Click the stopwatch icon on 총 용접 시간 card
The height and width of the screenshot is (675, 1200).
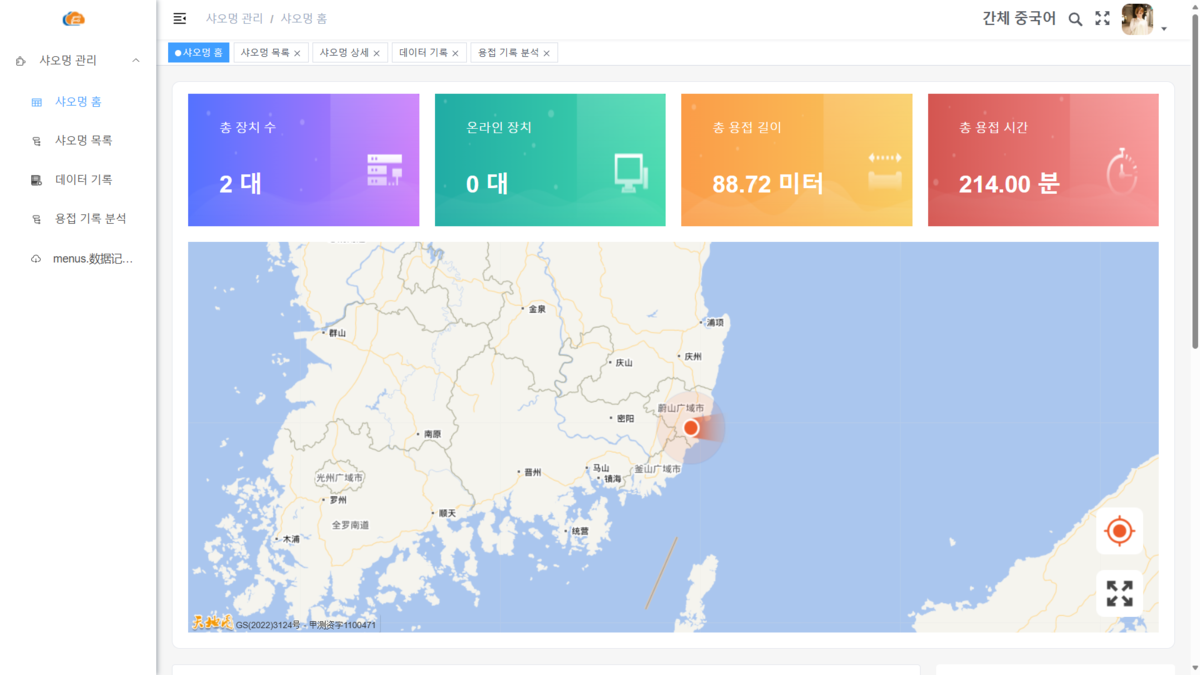1122,170
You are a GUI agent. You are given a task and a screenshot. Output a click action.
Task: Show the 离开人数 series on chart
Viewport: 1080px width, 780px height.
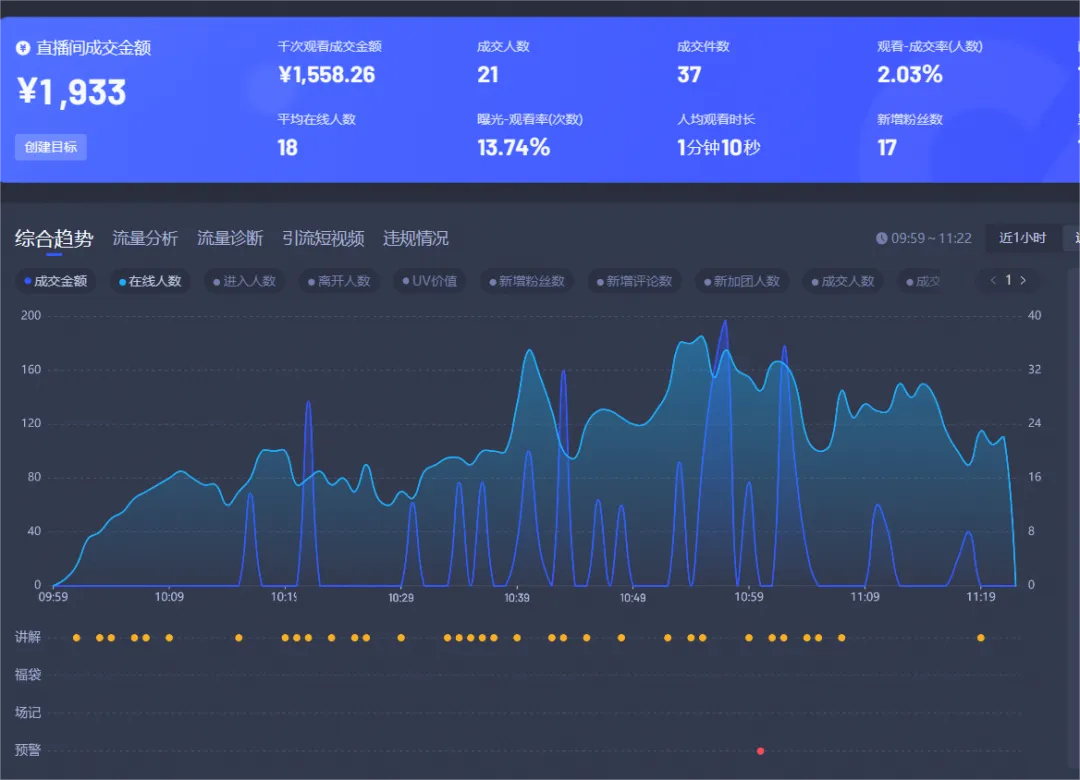(x=340, y=281)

********

■ REQUIREMENT
Return every line of the listing exactly, leaving its pictures behind.

■ ANSWER TO THE EXERCISE
Click the stopwatch icon on 총 용접 시간 card
The height and width of the screenshot is (675, 1200).
1122,170
You are a GUI agent. You are given a task and a screenshot. Output a click action.
Task: Show the 离开人数 series on chart
Viewport: 1080px width, 780px height.
(x=340, y=281)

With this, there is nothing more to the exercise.